++++ STUDY MATERIAL ++++

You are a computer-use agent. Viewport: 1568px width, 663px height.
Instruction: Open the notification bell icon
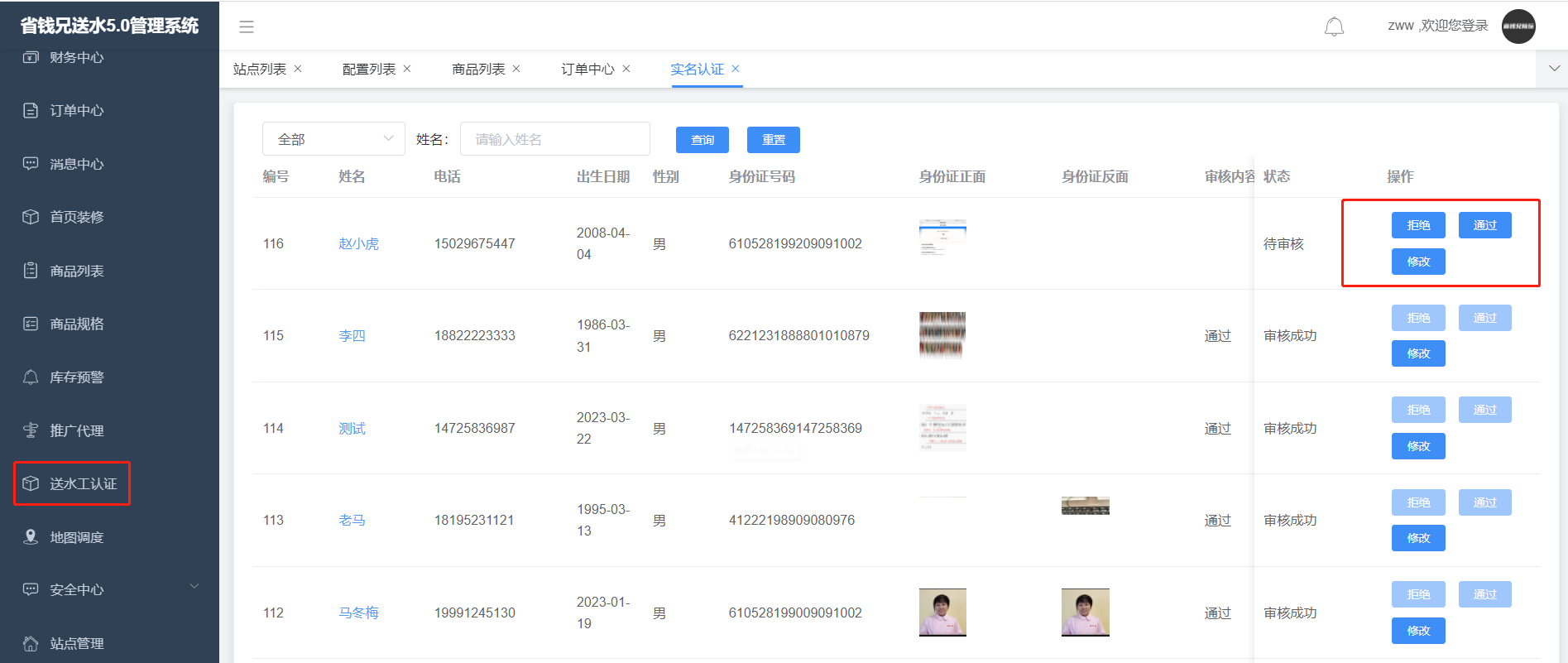coord(1334,26)
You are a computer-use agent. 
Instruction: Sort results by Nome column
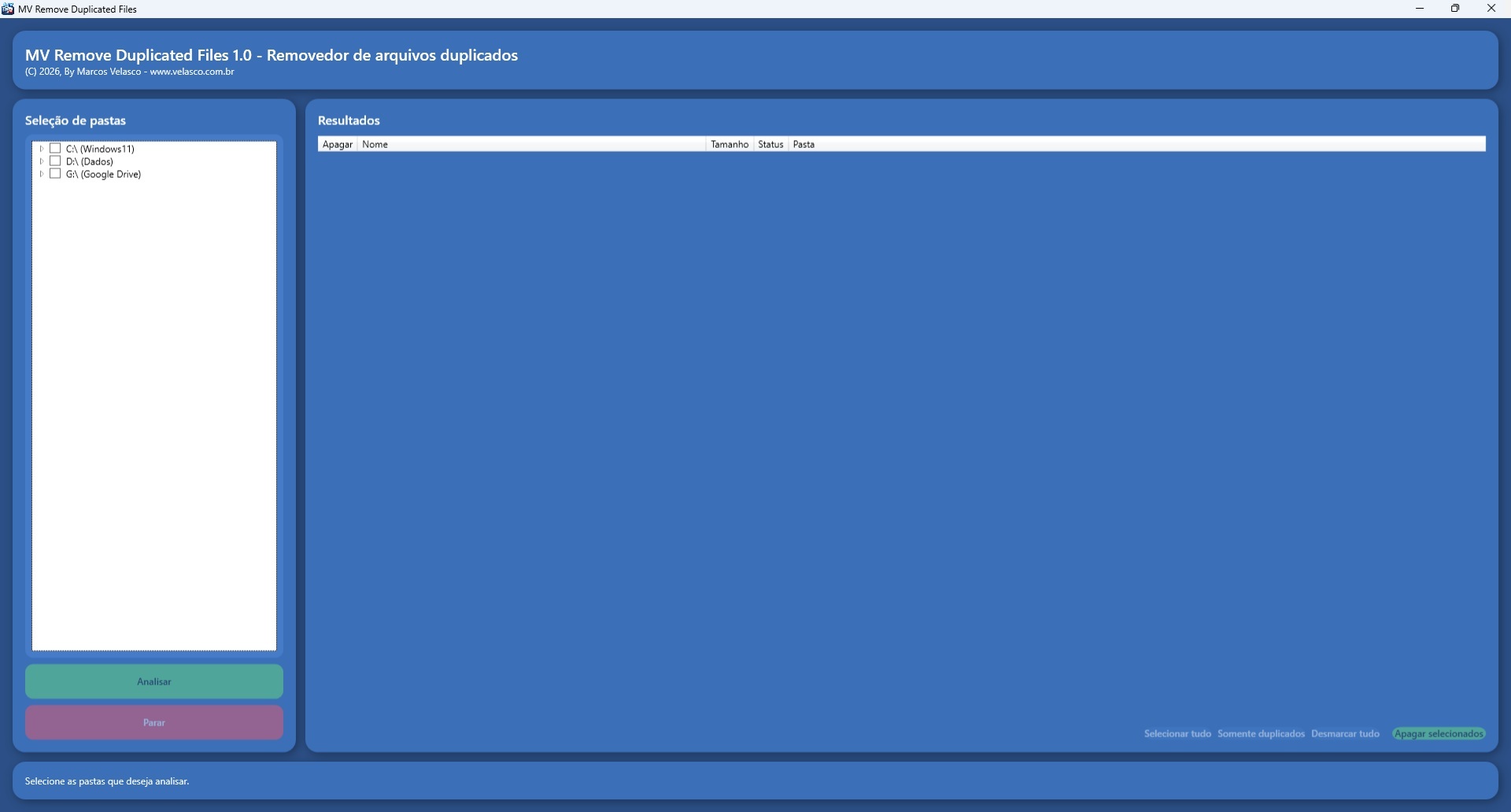(531, 145)
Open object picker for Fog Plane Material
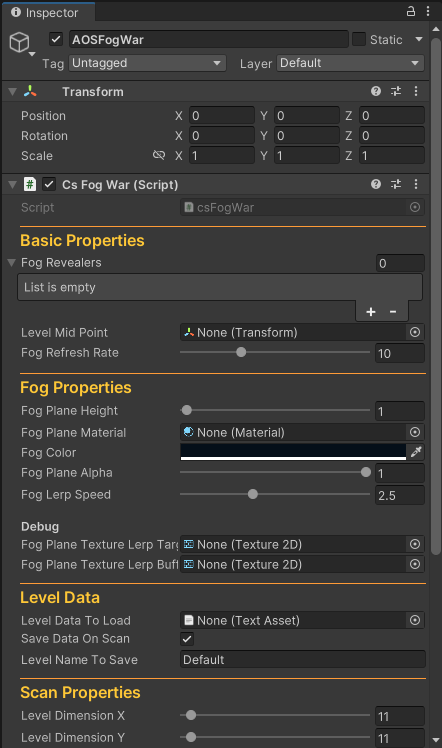The width and height of the screenshot is (442, 748). point(415,432)
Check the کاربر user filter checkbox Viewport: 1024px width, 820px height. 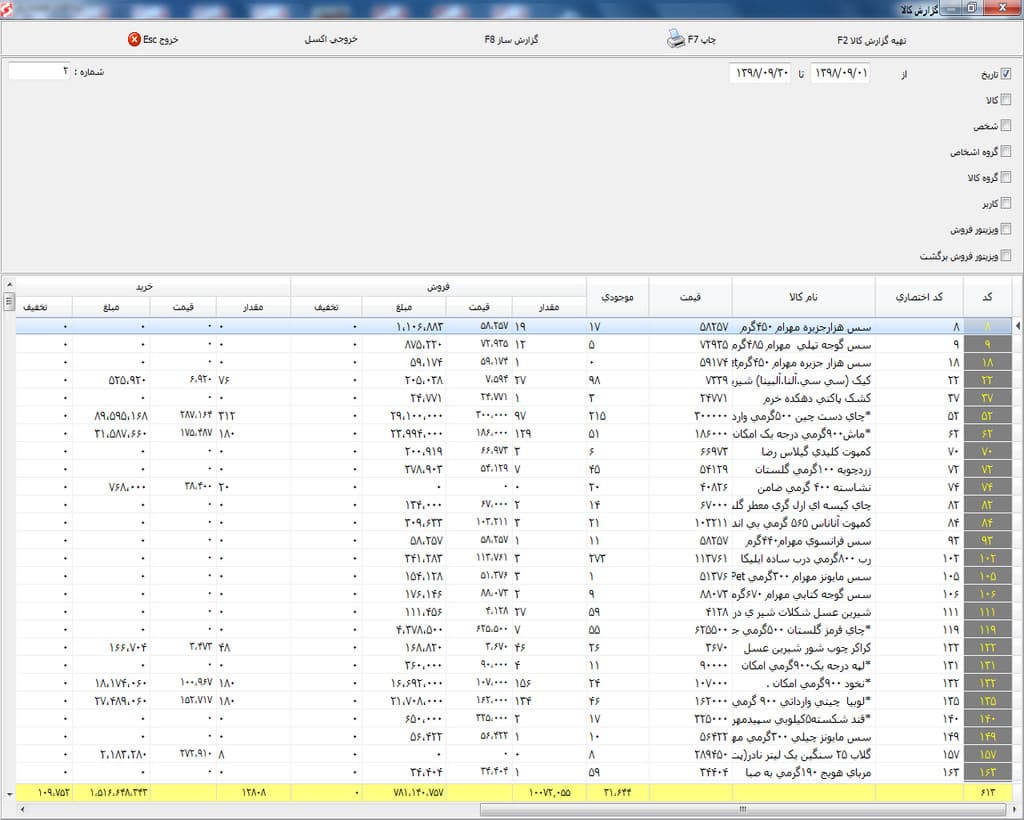click(x=1005, y=204)
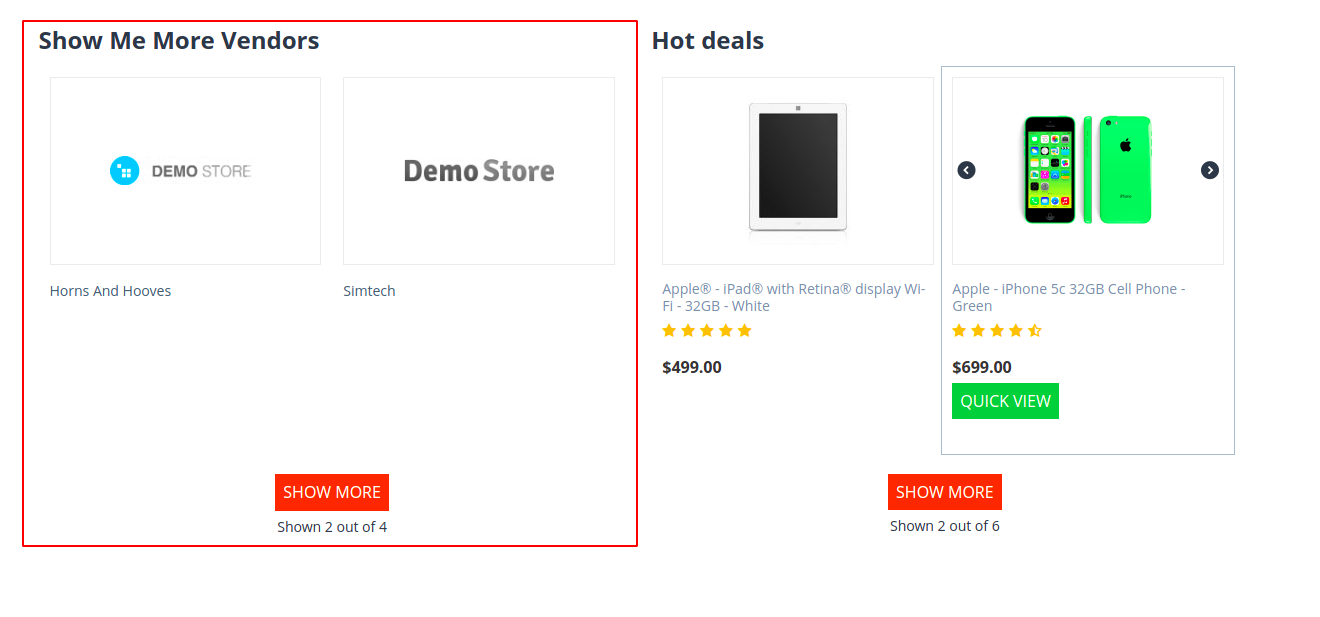Open the white iPad product image
This screenshot has height=617, width=1320.
[798, 171]
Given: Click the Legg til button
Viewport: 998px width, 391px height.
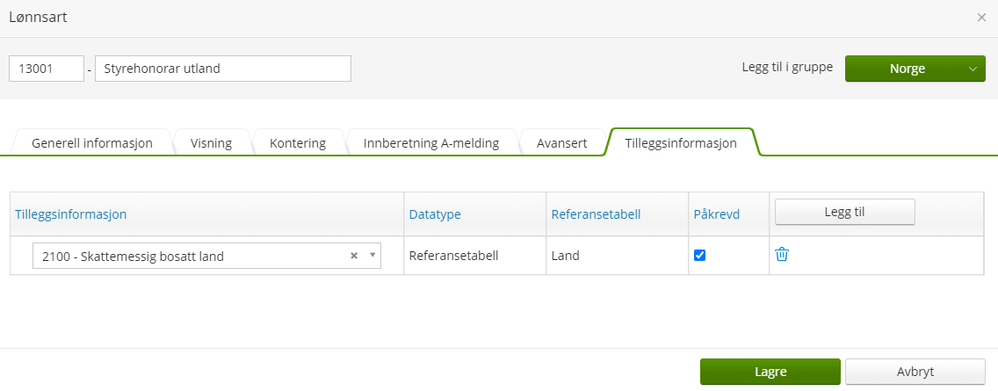Looking at the screenshot, I should (x=845, y=212).
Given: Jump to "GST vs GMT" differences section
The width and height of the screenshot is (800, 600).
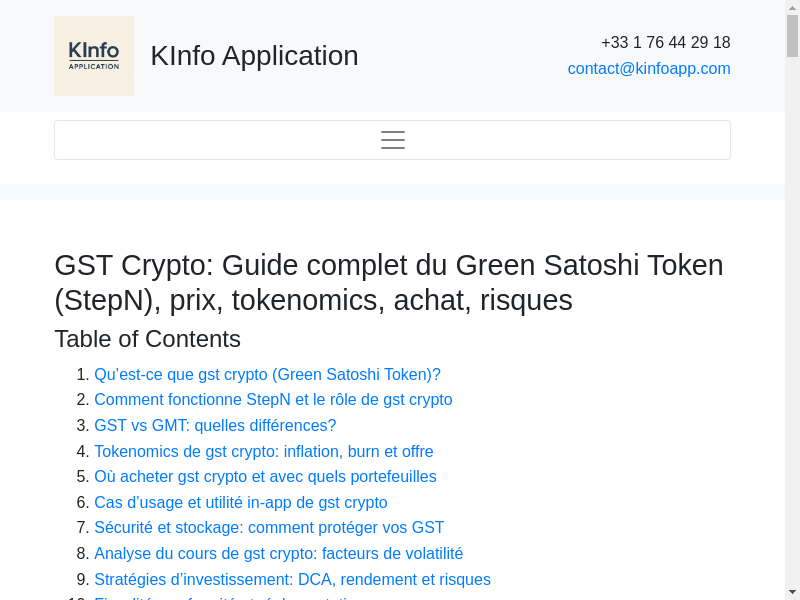Looking at the screenshot, I should pyautogui.click(x=215, y=426).
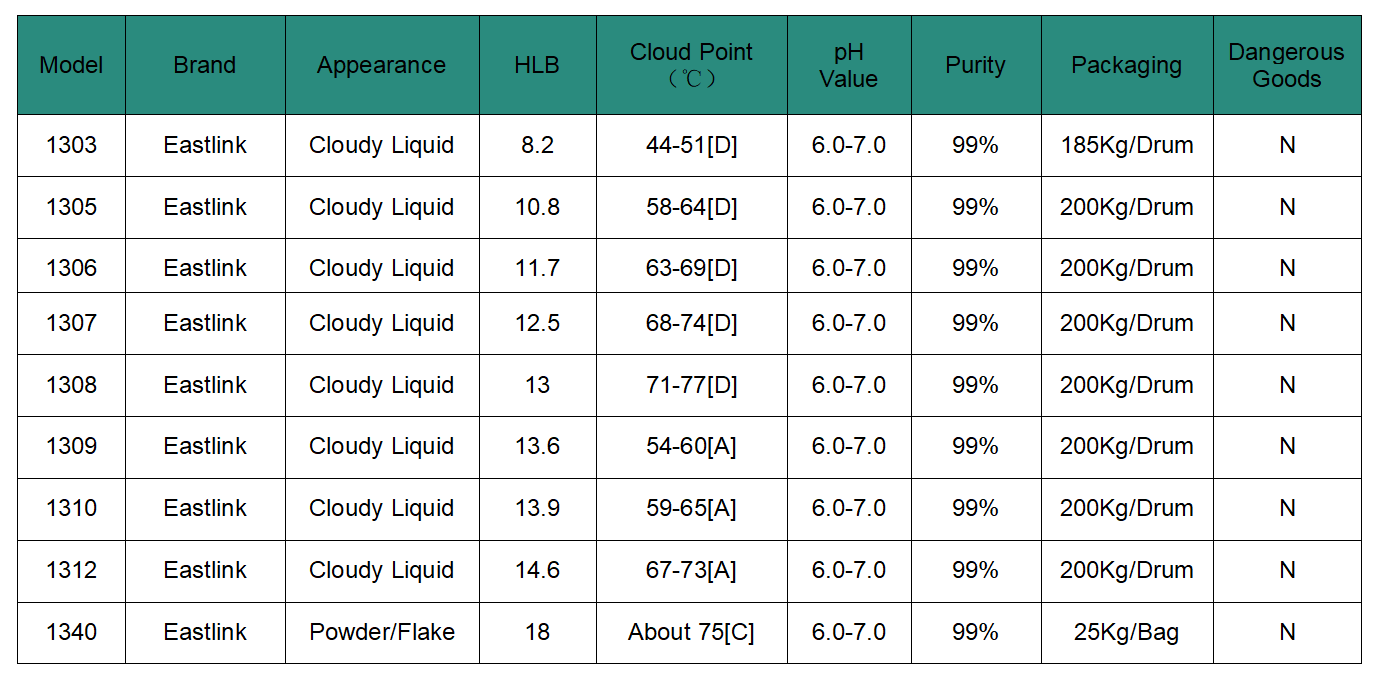Select cloud point 54-60[A] cell
This screenshot has height=685, width=1387.
click(691, 446)
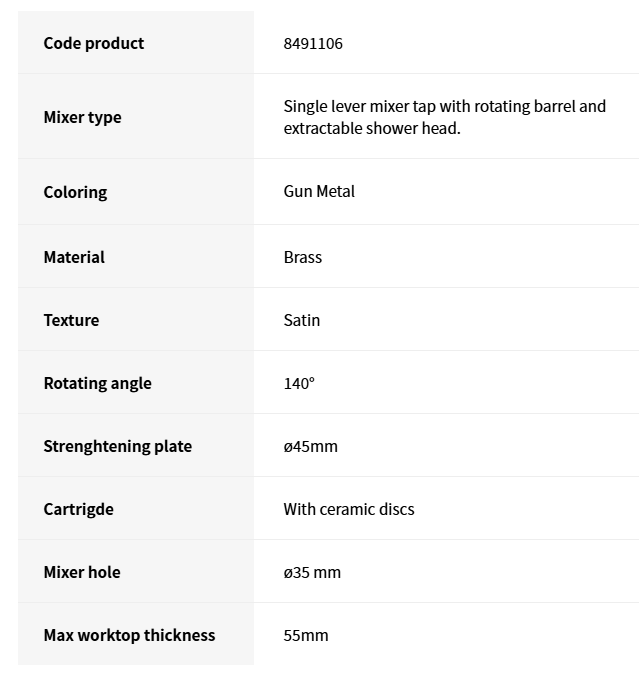Click the 55mm worktop thickness value

click(306, 635)
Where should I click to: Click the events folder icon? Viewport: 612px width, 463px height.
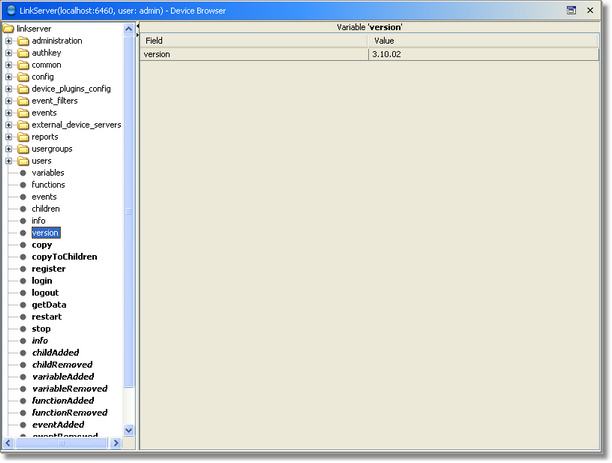(x=23, y=113)
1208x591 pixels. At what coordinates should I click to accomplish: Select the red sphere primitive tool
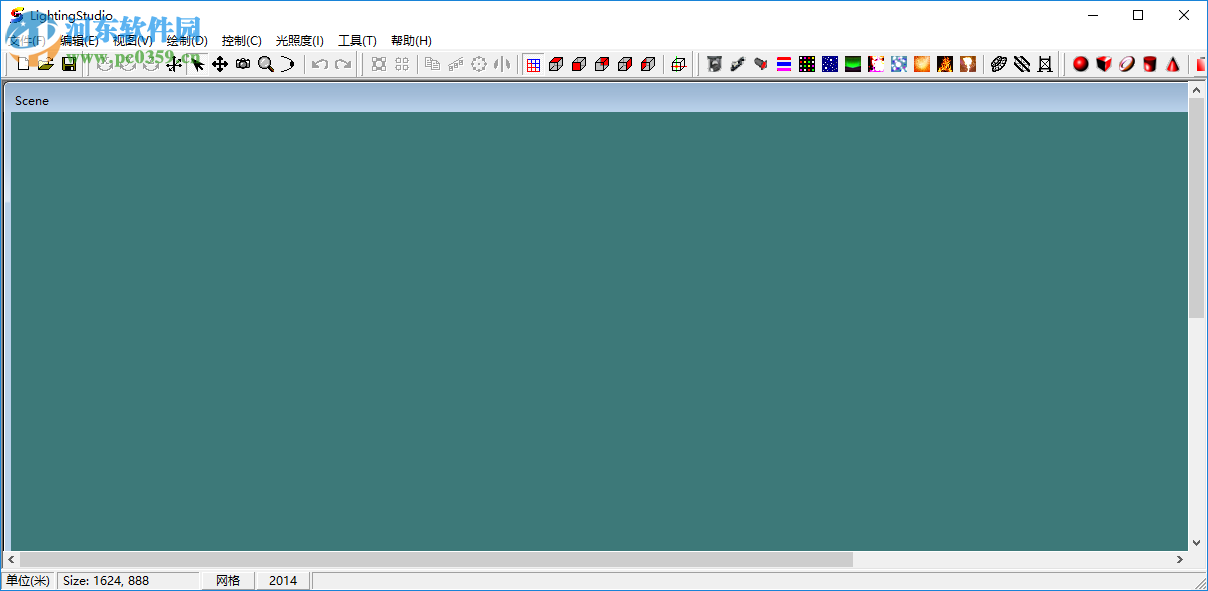click(x=1080, y=63)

++++

ASSIGNMENT: In the entries above, how many lines include the word "agent"? Give only that number.

OUTPUT: 2